** begin Dataset **

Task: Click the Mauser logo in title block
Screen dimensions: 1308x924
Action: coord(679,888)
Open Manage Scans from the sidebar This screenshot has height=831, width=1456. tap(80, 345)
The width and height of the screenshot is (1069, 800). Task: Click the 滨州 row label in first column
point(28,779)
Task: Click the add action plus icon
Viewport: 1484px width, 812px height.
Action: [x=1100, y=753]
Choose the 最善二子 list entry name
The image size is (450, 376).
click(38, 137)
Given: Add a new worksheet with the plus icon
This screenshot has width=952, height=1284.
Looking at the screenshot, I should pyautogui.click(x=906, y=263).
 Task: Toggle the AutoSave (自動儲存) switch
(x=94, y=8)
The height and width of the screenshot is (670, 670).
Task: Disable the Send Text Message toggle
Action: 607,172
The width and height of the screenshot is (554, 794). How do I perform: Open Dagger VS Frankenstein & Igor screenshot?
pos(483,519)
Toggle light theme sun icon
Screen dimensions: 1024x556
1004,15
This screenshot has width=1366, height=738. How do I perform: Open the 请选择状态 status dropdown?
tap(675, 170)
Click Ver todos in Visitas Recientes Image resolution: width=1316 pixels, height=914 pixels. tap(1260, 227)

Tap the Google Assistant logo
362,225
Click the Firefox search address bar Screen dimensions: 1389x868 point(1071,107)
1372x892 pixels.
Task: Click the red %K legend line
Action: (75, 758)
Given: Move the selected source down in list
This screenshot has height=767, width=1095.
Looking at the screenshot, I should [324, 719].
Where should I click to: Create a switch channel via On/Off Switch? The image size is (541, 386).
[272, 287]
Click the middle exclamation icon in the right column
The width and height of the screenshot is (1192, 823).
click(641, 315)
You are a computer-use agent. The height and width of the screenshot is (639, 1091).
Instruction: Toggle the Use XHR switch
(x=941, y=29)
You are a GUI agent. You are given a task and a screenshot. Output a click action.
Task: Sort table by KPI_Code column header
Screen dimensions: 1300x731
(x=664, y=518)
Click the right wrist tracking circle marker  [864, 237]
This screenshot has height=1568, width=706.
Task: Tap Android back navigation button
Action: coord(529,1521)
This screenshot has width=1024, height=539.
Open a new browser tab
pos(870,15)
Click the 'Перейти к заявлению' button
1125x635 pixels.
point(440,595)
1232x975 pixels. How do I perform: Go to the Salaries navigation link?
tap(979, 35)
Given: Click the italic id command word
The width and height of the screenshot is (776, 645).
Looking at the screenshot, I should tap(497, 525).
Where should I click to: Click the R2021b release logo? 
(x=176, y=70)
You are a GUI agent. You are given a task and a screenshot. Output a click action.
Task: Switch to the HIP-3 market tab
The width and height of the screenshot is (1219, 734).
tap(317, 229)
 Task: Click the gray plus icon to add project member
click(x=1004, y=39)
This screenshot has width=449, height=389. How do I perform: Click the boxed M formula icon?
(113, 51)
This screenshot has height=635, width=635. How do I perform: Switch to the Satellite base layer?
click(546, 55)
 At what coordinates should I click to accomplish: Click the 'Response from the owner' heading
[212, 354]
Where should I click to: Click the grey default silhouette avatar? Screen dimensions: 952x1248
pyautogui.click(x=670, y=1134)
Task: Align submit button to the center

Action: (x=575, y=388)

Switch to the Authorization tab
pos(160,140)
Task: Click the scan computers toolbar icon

** end Dataset **

Render the part of the records that opens with the line containing "Task: Align submit button to the center" and runs through the end of the records as a Markdown table with columns n and Line, giving each nonblank line its own row number and leaving out blank lines.

■ **Result of the exercise**
| n | Line |
|---|---|
| 1 | Task: Align submit button to the center |
| 2 | Action: (x=575, y=388) |
| 3 | Switch to the Authorization tab |
| 4 | pos(160,140) |
| 5 | Task: Click the scan computers toolbar icon |